# Lseat.com leather seats under $1000



## OGMIDWEST

I contacted Lseat.com after seeing their upholstery on eBay. They offered to do My 82 Coupe DeVille seats for %50 off if I removed My cloth interior and sent it to Them.


----------



## OGMIDWEST

They sent it after a few emails. Sample colors,Genuine leather nice grain. I'm going with their Burgundy.


----------



## OGMIDWEST




----------



## OGMIDWEST




----------



## lone star

So are u sending them the foams or the sear covers?


----------



## OGMIDWEST

lone star said:


> So are u sending them the foams or the sear covers?


 Just the covers... Frame and foam in the shed , You can see them in the pic......Happy New Yr. Bro...that Black Monte is looking nice Lone $tar....


----------



## lone star

Thanks. Happy new yr. Leather in the Monte.....


----------



## OGMIDWEST

lone star said:


> Thanks. Happy new yr. Leather in the Monte.....

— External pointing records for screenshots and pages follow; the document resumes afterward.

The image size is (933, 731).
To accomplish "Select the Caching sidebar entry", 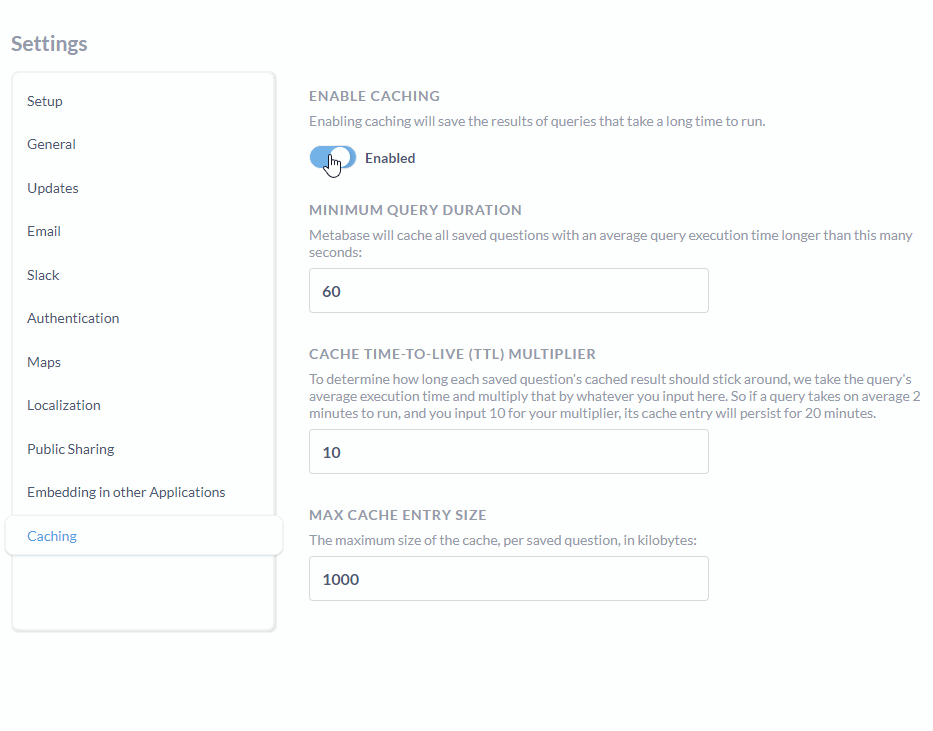I will (x=51, y=536).
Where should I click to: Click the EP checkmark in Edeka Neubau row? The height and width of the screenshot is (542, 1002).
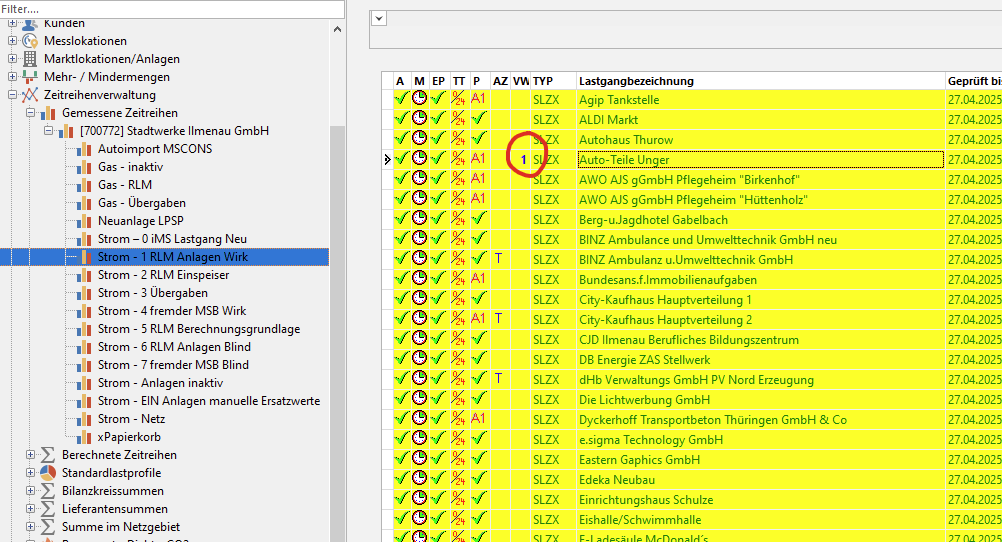coord(438,480)
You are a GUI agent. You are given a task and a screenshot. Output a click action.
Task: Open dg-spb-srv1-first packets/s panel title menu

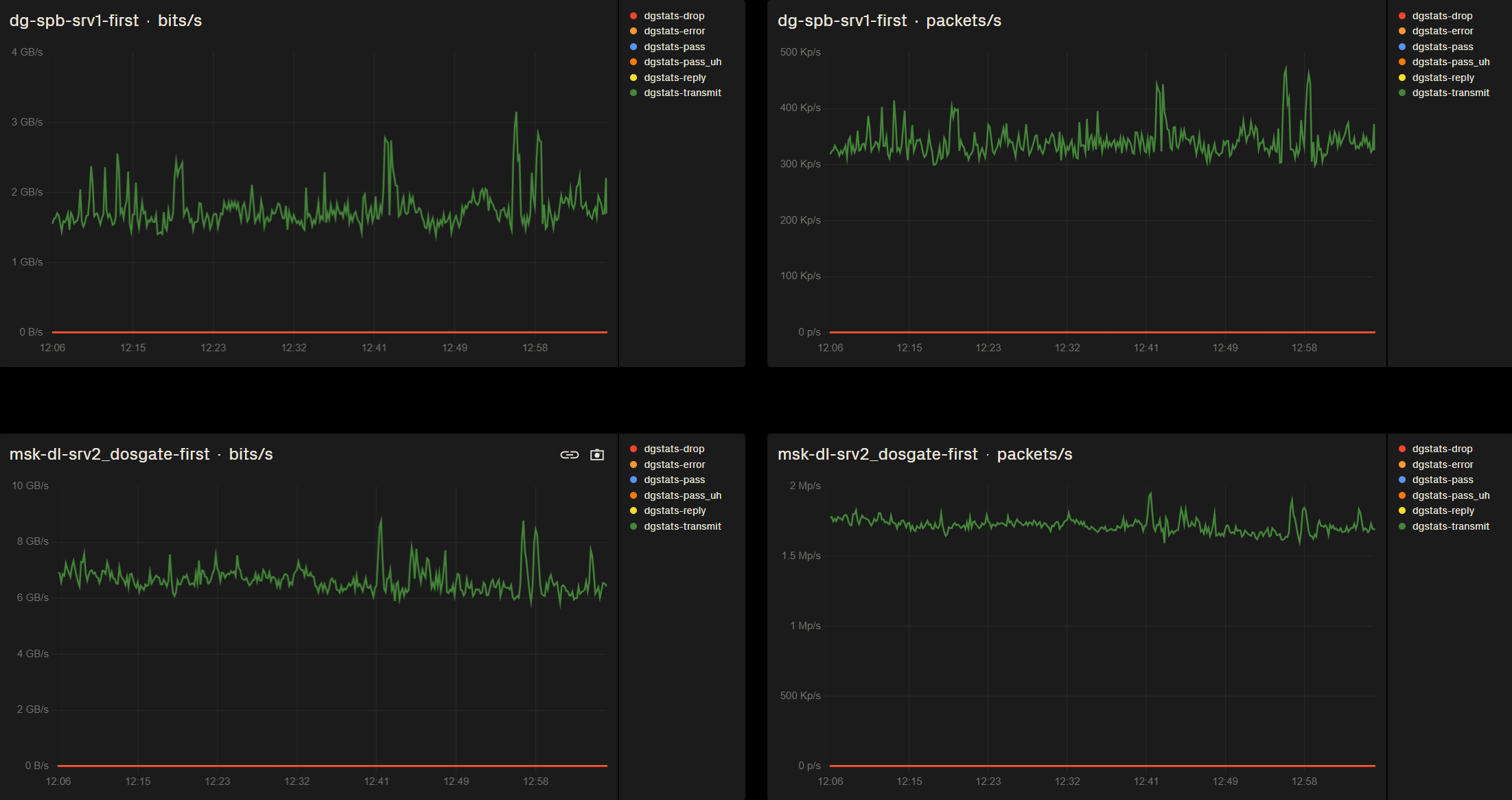click(x=889, y=21)
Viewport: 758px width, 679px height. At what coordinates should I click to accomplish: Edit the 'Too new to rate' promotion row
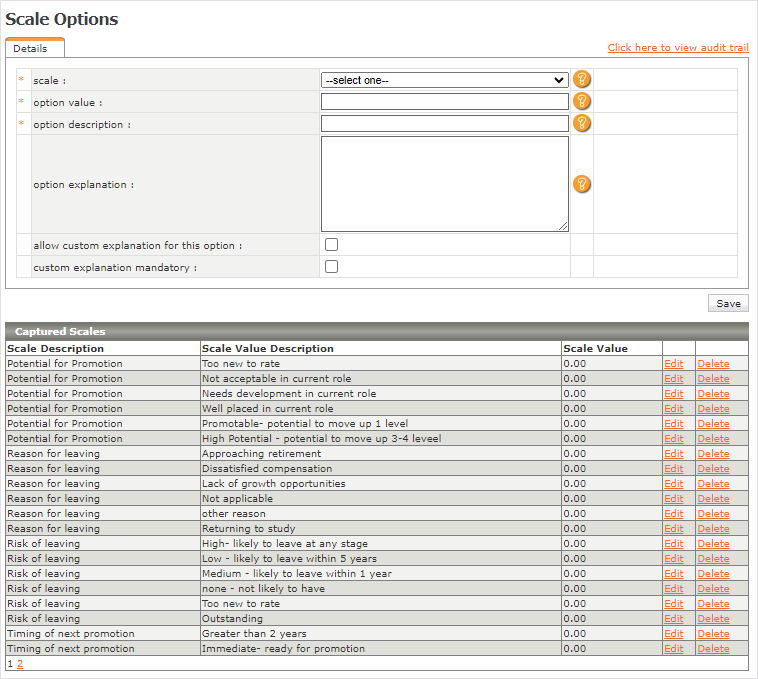point(674,364)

.......its a nice upgrade, Lseat only cost $300-$325 (Ebay) for each row F-R for leather one color. They offer options, two tone, perforated leather, contrasting piping ect. Im getting Mine for % 50 off because they didn't have My pattern yet.


----------



## OGMIDWEST

I swapped from cloth to leather In My Wife's car 2 yrs ago..


----------



## OGMIDWEST

OGMIDWEST said:


> View attachment 1940809
> I swapped from cloth to leather In My Wife's car 2 yrs ago..


----------



## OGMIDWEST




----------



## OGMIDWEST




----------



## OGMIDWEST




----------



## OGMIDWEST

This was all of it before I packed and shipped it to Lseat in Houston...I'm not going to attempt installing the new leather. Marietta Auto trim will be doing that part.


----------



## OGMIDWEST

Lseat has already acknowledged My Tracking number and are waiting for My seat covers to arrive to have them copied and reproduced.


----------



## cashmoneyspeed

Nice find. I wonder what the cost difference is for pillow tops. Did you have the Nissan seats done or do them yourself? Any extra foam added anywhere to get them looking nice n stock?


----------



## OGMIDWEST

cashmoneyspeed said:


> Nice find. I wonder what the cost difference is for pillow tops. Did you have the Nissan seats done or do them yourself? Any extra foam added anywhere to get them looking nice n stock?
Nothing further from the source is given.